* **DOCUMENT SEGMENT**:
:::::

Contacted by Allergic Living, Linda Matthews, Victory Kids Care’s director, declined to comment on the lawsuit, which she had not yet seen. The suit states that Matthews phoned Amanda soon after her second son enrolled to say that the childcare, which offers a biblical curriculum, could no longer allow the boys to attend “because of their allergies.”

According to Amanda, Matthews said she had met with her directors about the Cross boys, and that the board had “prayed about it and collectively agreed that Victory Kids Care is not equipped to meet the needs of kids with food allergies.”

Expulsions Follow Anaphylaxis

A couple of weeks before this, in late May 2019, L.C. had experienced anaphylaxis at home. The allergist determined that the boy had gained new allergies to sesame and sunflower. This led to creating an updated food allergy action plan, which again specified the need to administer epinephrine promptly.

Once recovered, L.C. headed back to the childcare with this new plan – and alongside his brother C.C., who started at the center the same day.

The lawsuit says that Victory Kids Care’s actions violate Section 504 of the Rehabilitation Act and Chapter 121 of the Texas Human Resources Code. It alleges the childcare discriminated against the children “solely on the basis of their disability by excluding them from the educational programming,” and “failing to make reasonable accommodations in their policies, practices, and procedures” so that the children would be accommodated.

The lawsuit seeks the creation and enforcement of policies to ensure the center: does not discriminate against other children; to train all its employees about its obligations under federal law allowing access for individuals with disabilities; and financial damages.

Neither Amanda or Will Cross, who both work full-time, had any idea that the childcare had concerns about managing their younger son’s food allergies. “In fact, the director and assistant director spoke about attending an allergy training and implemented some of what they learned at Victory Kids Care,” Amanda told Allergic Living.

:::::

* **RECORDS SHOWN**:
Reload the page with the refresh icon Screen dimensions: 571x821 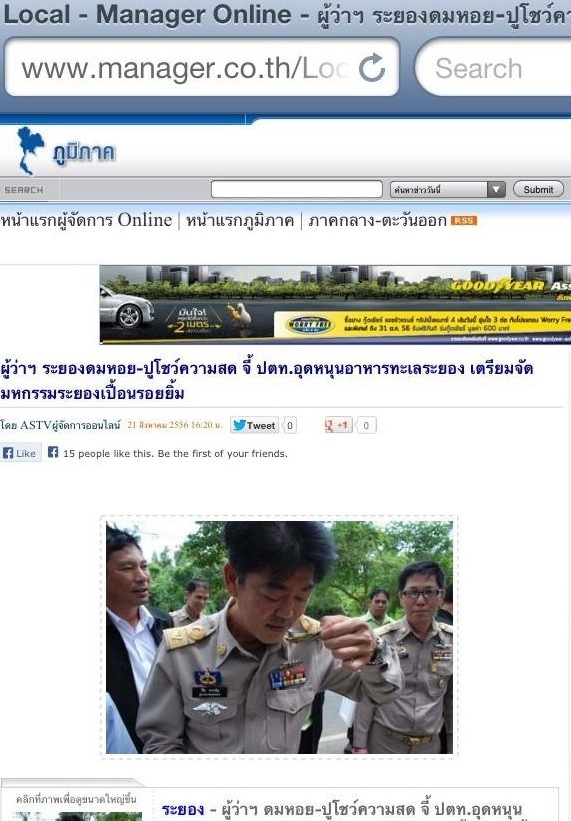(x=372, y=68)
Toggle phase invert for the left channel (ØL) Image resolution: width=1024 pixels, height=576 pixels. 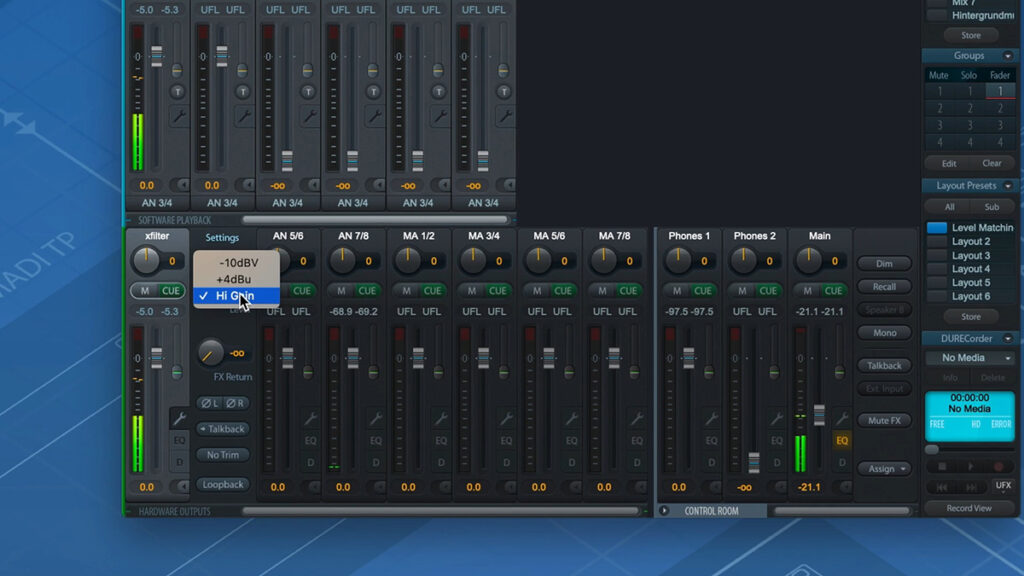[209, 403]
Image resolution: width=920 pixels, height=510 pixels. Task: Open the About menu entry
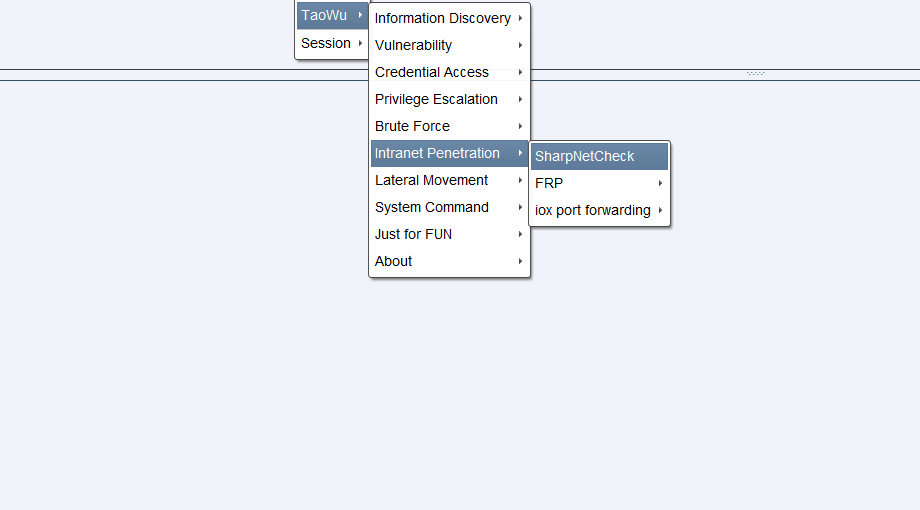click(393, 261)
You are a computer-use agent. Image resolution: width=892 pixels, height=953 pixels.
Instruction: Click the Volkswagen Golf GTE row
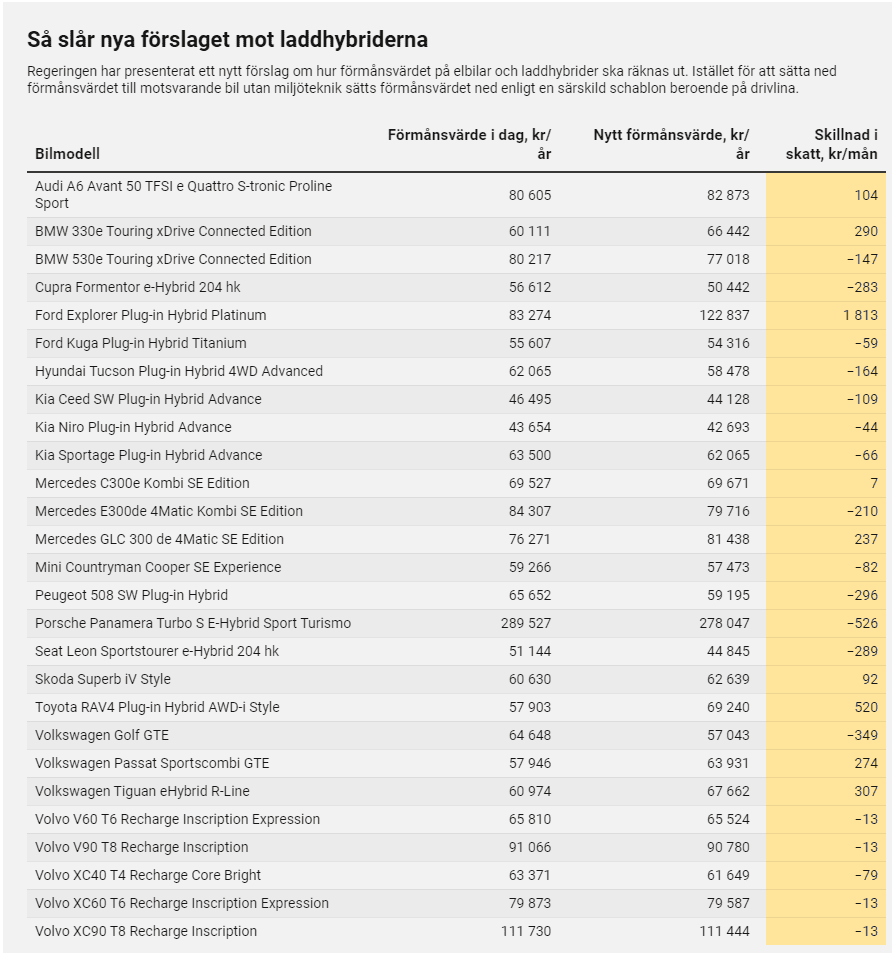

:::::

* **ACTIVITY LIST**:
• A. Name every person identified by name or initials in the article about the Victory Kids Care lawsuit.
• B. Write the next part of the article about the Victory Kids Care lawsuit, picking up after its final sentence.

* **YOUR RESPONSES**:
• A. Linda Matthews, Amanda Cross, Will Cross, L.C., C.C.

• B.
Toddler Misses ‘His School’

The suit says during Amanda’s call with Matthews, the director raised that the center has a policy that “states we cannot administer medications …. We would have to call you to come and administer the EpiPen, and I know that would be too late.” Learning this, the Crosses felt it was necessary to immediately pick up their boys from the center.

The couple would still like for their boys to be able to attend the program. “L.C. had a tough time adjusting to his new daycare,” says him mother. “Every time we drive past Victory, he says, ‘Go there, Mommy!’ We try not to drive past there anymore, so he doesn’t get sad.” 

The Cross family filed their lawsuit on Oct. 21, 2019. “We wanted to protect children’s lives as well as preventing them from being discriminated against,” said Will Cross by email. “We wanted to make sure that other daycare providers understand the importance of immediate treatment for any child or even adult with a food allergy who experiences an anaphylactic reaction,” added Amanda.

Third Child Expelled Same Day

“The fact that a program would decide to remove children seems to me to be behavior from many, many years ago, which would have been unacceptable then, but is even more so now,” said disability rights attorney Mary Vargas of Stein & Vargas. She is representing the family along with Lia Davis and Christopher McGreal of Disability Rights Texas.

“The law is very clear that when you have a child with a disability, federal law requires programs that accept federal funding not to discriminate on the basis of disability,” she says. On the same day the Cross kids were removed from the program, Victory Kids said a girl with epilepsy also could no longer attend – because she might require seizure medication. Vargas is representing that family in a separate lawsuit against Victory Kids.

The attorney sees similarities between the Cross family lawsuit and one in California, in which a family sued a city-run after-school daycare that would not allow children who required medical devices to enroll, for liability reasons. Allergic Living wrote about the 2017 settlement in that suit, which included six-figure financial compensation, policy changes, and a concert at the center to raise awareness of food allergies.